Aunque su permanencia en el plano se prolongue, ese primer ocupante de Los ganadores es un personaje fugaz porque no accede a servir de puerta de entrada a las premiaciones que Frenkel, incluido en el relato por una voz en off que es otro personaje más, quiere conocer y mostrar. Si un ganador es alguien que ocupa el primer lugar en una competencia o que es objeto de reconocimiento, vale decir de identidad, no es impreciso afirmar que Frenkel también se lo concedió a ese primer personaje de la película pese a su reticencia, sólo que lo deja en el podio solo con su apetencia satisfecha por la cámara, pero sin público y, sobre todo, sin aplausos ni trofeo.

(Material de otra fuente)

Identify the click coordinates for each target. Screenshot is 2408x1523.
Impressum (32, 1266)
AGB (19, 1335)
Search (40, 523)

Será otro premiado y premiador quien conduzca a Frenkel, a la película y a nosotros hasta ese circuito de premiaciones sin glamour y hasta un evento en particular, prototipo de “competencias culturales” varias. Ese primer rechazo por parte de alguien que vendría a ser un ganador de ganadores bien puede funcionar como índice de una estructura piramidal. En vez de ascender a la punta del iceberg, Frenkel bucea en la parte sumergida.

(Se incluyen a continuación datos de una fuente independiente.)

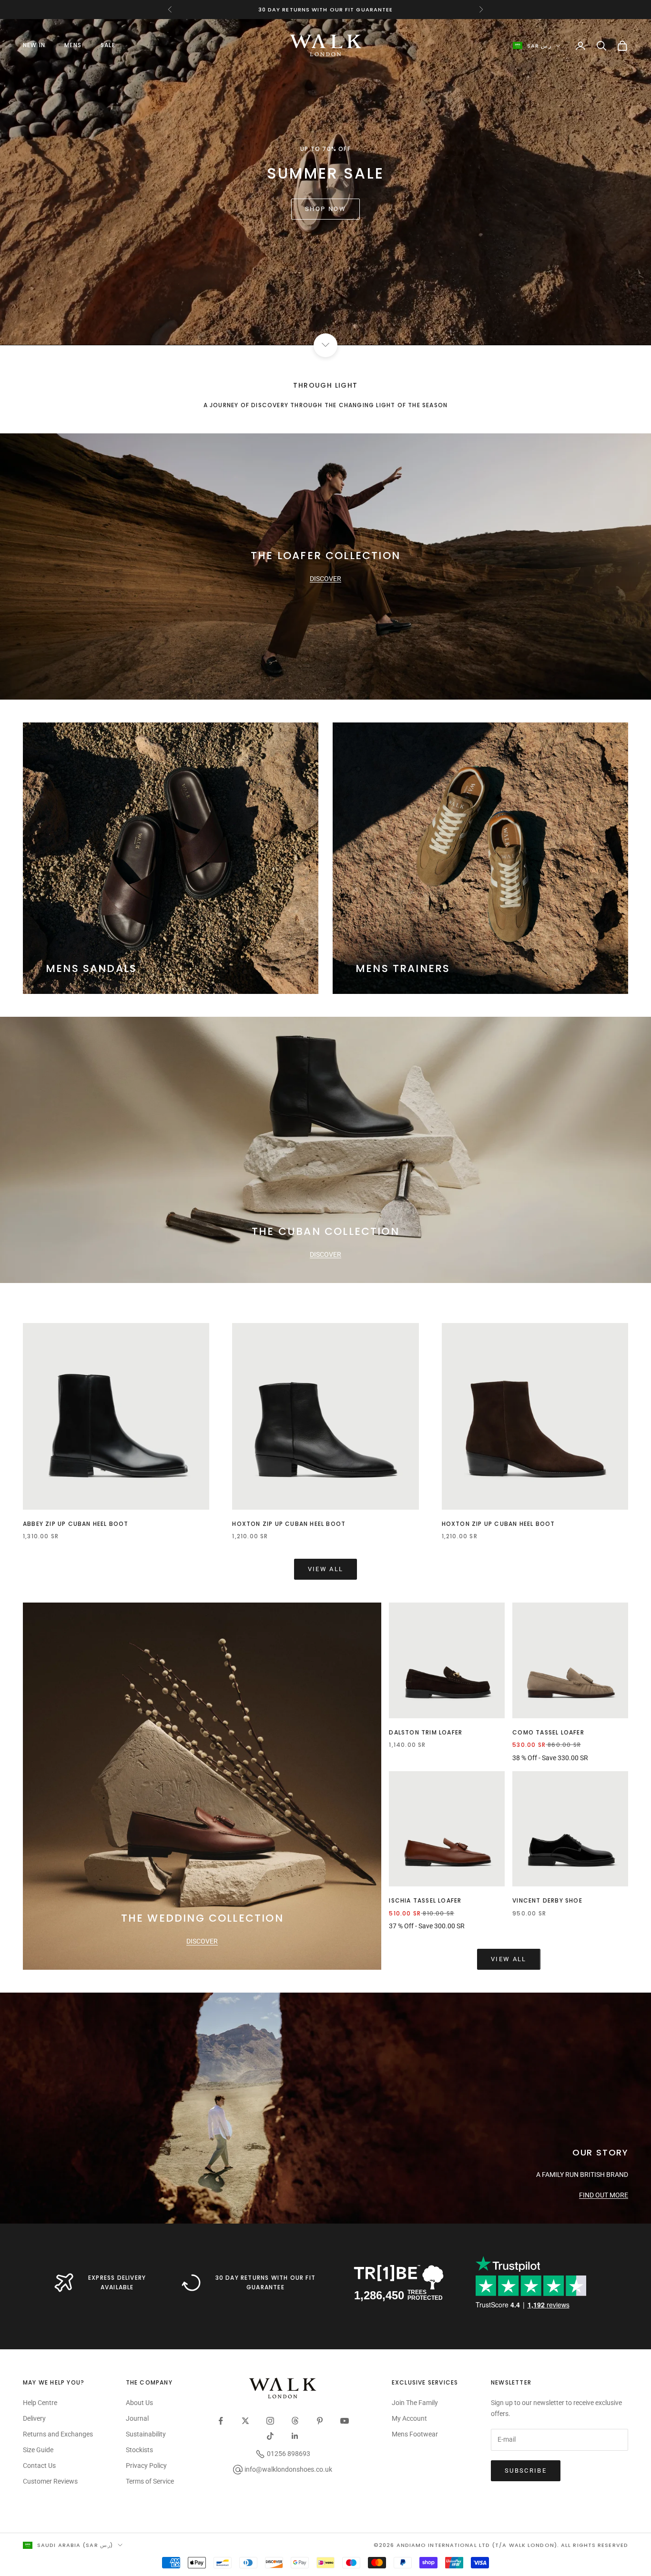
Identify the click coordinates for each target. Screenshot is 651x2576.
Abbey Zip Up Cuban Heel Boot (76, 1524)
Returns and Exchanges (58, 2434)
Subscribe (526, 2470)
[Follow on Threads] (295, 2421)
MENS (72, 45)
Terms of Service (150, 2481)
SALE (108, 45)
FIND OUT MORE (603, 2195)
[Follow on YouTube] (344, 2421)
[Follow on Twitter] (245, 2421)
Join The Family (415, 2402)
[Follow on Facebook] (220, 2421)
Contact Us (39, 2465)
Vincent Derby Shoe (547, 1900)
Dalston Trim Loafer (425, 1732)
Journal (137, 2418)
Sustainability (146, 2434)
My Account (409, 2418)
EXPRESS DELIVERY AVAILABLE (117, 2282)
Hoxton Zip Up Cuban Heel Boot (289, 1524)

El cuerpo está antes que el espíritu porque está antes que la palabra: esa es la fascinante potencia cinematográfica de Frenkel. Y el cuerpo metafórico de la película no se manifiesta sino a través de violencias, indiscreciones, cortocircuitos, pliegues, protuberancias o extirpaciones. El plano en cuestión es uno de esas manifestaciones. Recuerdo otra de naturaleza sonora: cuando están preparando el evento de premiación central de la película una mujer arrastra durante interminables segundos una silla y el chirrido de lata es una disonancia ineludible, manifestación vivamente molesta del cuerpo inadaptado de la película, otra prueba de toque física para el espectador, otra crudeza, otra crueldad reactiva al orden, la sensibilidad institucionalizada y el buen gusto. Frenkel la registra para que el espectador la abrace en vez de sentirse expulsado por esa u otras marcas, para que no vea en ella una agresión sino una herida, que es evidencia de un daño y de dolor, pero también de cicatrización.

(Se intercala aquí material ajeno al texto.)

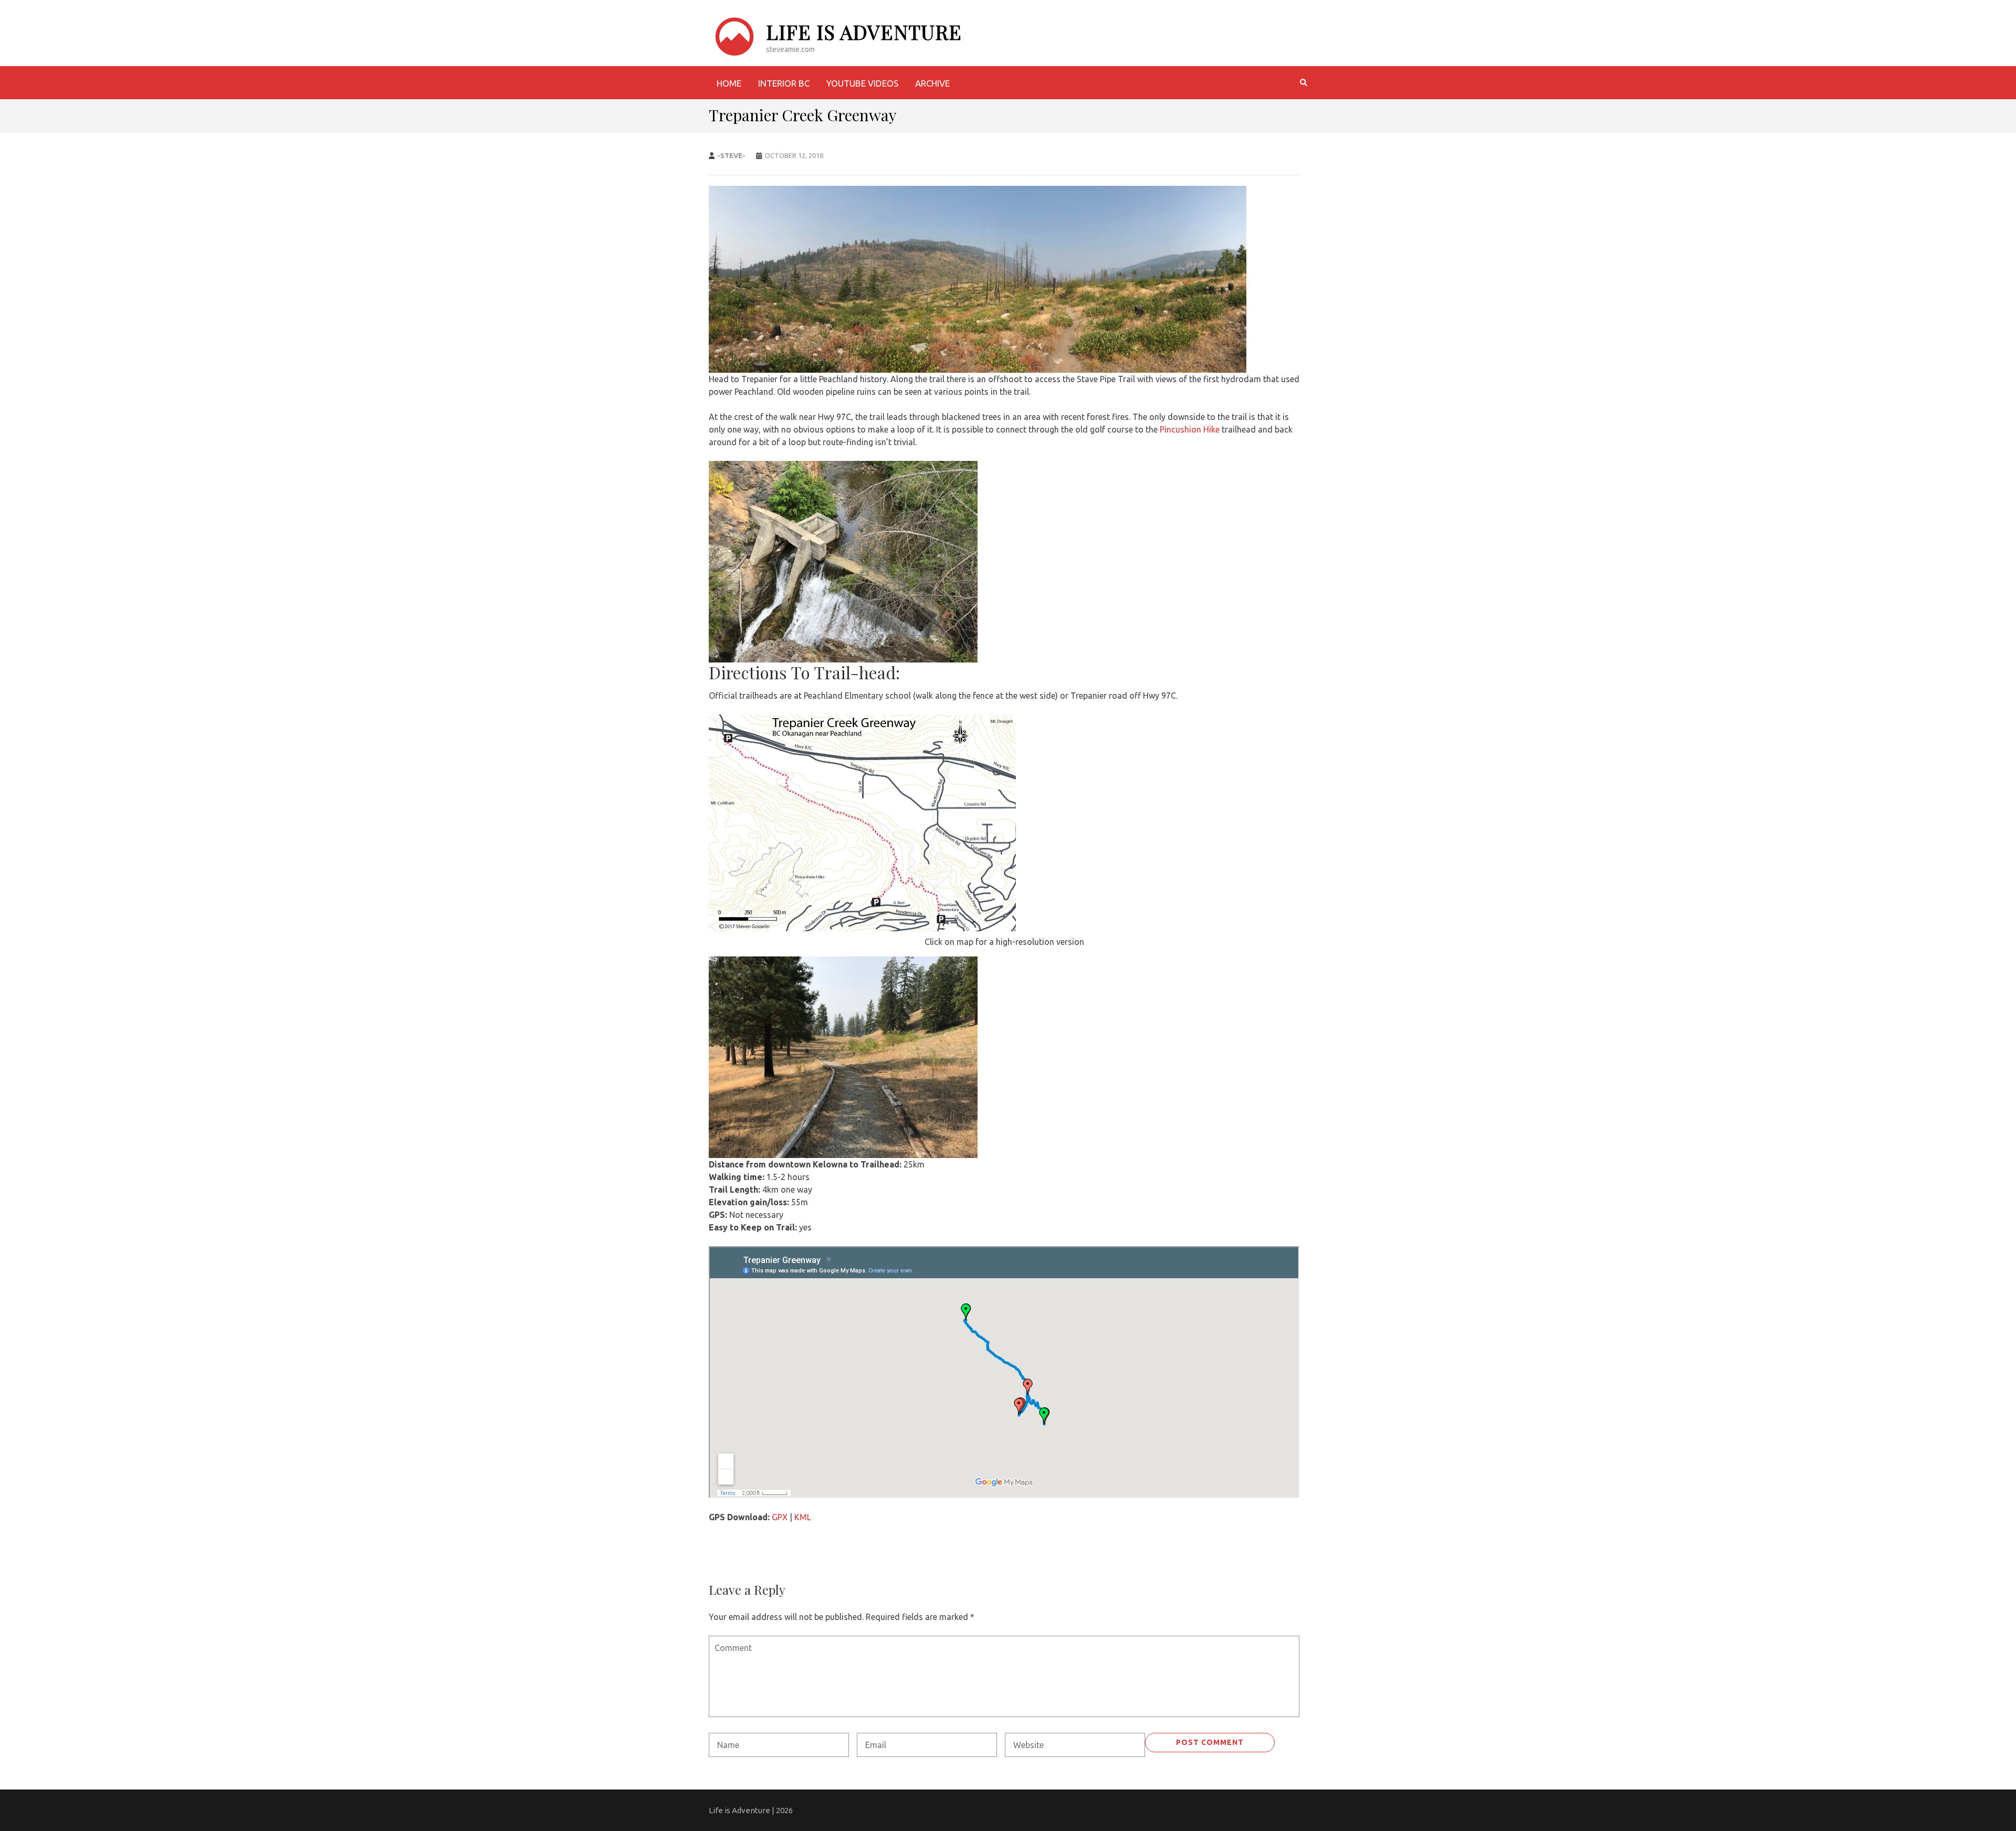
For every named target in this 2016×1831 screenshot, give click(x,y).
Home (729, 83)
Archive (932, 83)
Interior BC (784, 83)
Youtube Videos (862, 83)
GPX (780, 1517)
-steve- (731, 155)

En los preparativos y el desarrollo del evento se despliega el pathos simultáneamente trágico y paródico de Los ganadores. Superficialmente, un rito rengo, ridículo. En verdad, un duelo disfrazado de fiesta. Como en Construcción de una ciudad, que no sólo reflotaba la historia de un pueblo entrerriano sumergido por decreto en 1979 con cada figura humana disuelta sino también a todos los “desaparecidos”, los amateurs y los ganadores de Frenkel son sobrevivientes de esa época en tanto y en cuanto la duración de sus vidas les ha permitido atravesarla. Los que venimos después somos herederos de ese terrible capital financiero y simbólico. En todos los casos, simuladores dedicados a organizar y participar de simulacros que difieren de otros sólo por una variación en la escala. Quien no se reconozca en Los ganadores, como quien reacciona contra el grotesco, prueba la eficacia de un simulacro mayor, más monstruoso y siniestro en tanto perfectamente interiorizado y sin marcas aparentes del proceso. Los ganadores de Frenkel son los nuevos monstruos del cine nacional. Era ahora de que alguien mirara entre nosotros como supieron mirarse los italianos hasta no hace mucho.